Reading passage |
>>>

Meet Lynsey Kramer, farmer and mother of four.
She hasn’t always been a farmer. Years ago, she and her husband lived in the suburbs of Houston. She was a photographer and he was a firefighter.
“Jason and I were in our mid 20s already battling many health issues along with our toddler daughter. I was a hormonal wreck and pre-diabetic and Jason was told he wasn’t going to be able to qualify for life insurance because his bloodwork was that of an 80 year old man. The common denominator that we came up with that was contributing to our health issues was food and lifestyle. We made very drastic changes and started researching food sources. At the time, there were not a lot of small farms like ours.” -Lynsey Kramer of Yonder Way Farm
Their hunt for locally sourced, quality meats proved fruitless. So the couple decided to take action, using family land to practice their farming skills. As their business grew, the Kramers were able to purchase their own land.
“When we found our farm, we knew instantly that it was exactly what we needed and where wanted to put our roots down. I was hoping for an old farmhouse to fix up, Jason wanted an old red barn (ours was built in the late 1800s!), and we wanted rolling pastures with lots of trees.” -Lynsey Kramer of Yonder Way Farm
“Farming has been learned through the process and through the ‘doing.’ I don’t think that farming is something that you can learn in a text book. You have to put your hands in the dirt, get animals, and just begin. We also believe that if you are watchful, your animals will teach what they need to care for them. What farming has taught us is that you can’t have a perfect plan for it. How we farm now and our infrastructure looks very different now than when we first began. If anything, go into farming with an adaptable and teachable spirit willing to change things around as you go.

<<<

Dataset extract |
>>>

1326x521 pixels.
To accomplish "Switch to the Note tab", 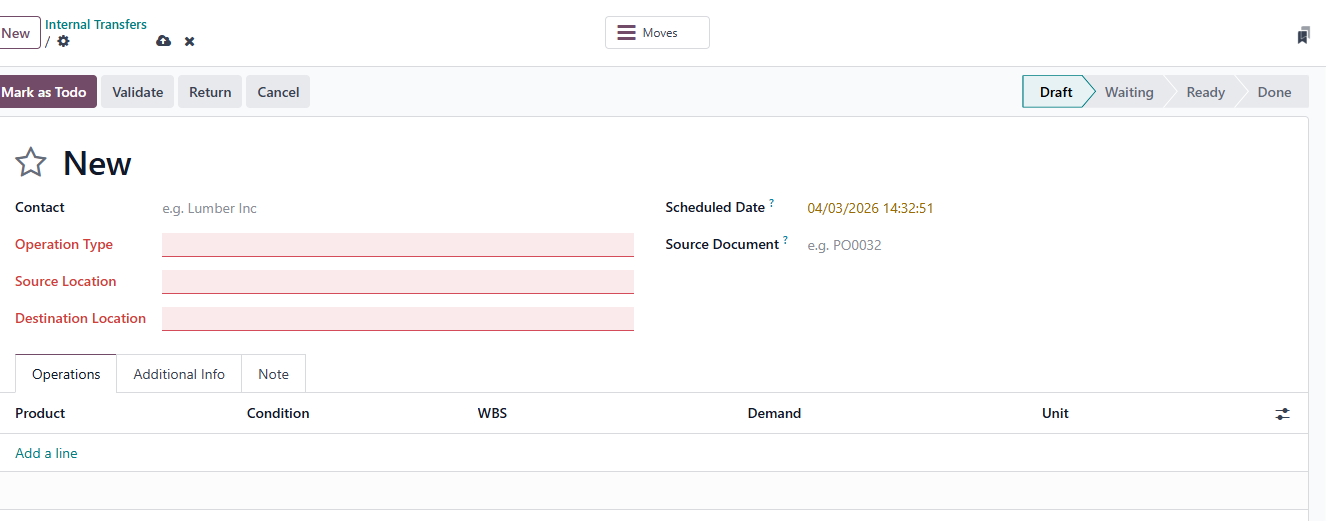I will (x=273, y=374).
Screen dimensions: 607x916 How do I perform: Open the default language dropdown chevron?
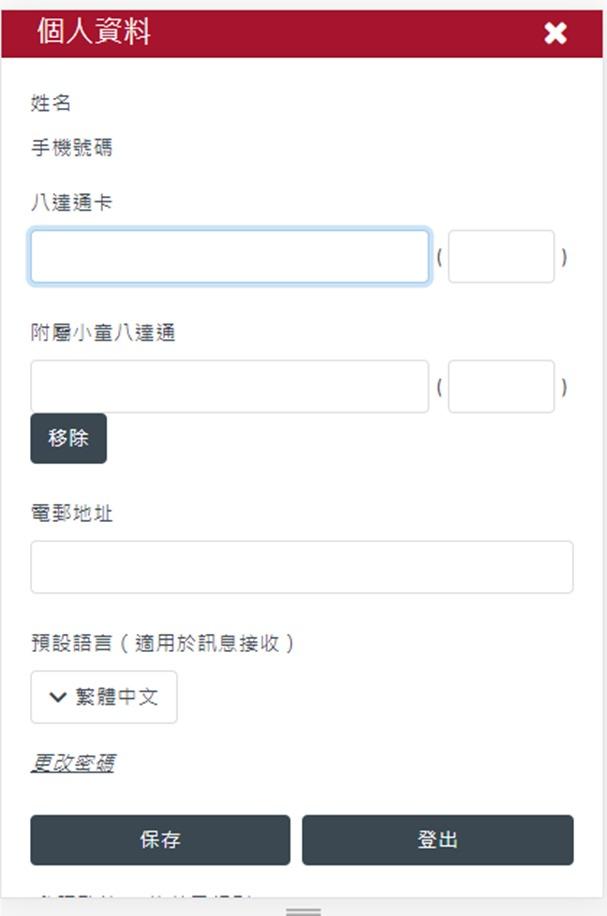pyautogui.click(x=56, y=697)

<<<

Task to complete |
Retype the part of the Yonder Way Farm story above that starts at the words "Meet Lynsey Kramer, farmer" and stops after "was a firefighter.".

Output |
Meet Lynsey Kramer, farmer and mother of four.
She hasn’t always been a farmer. Years ago, she and her husband lived in the suburbs of Houston. She was a photographer and he was a firefighter.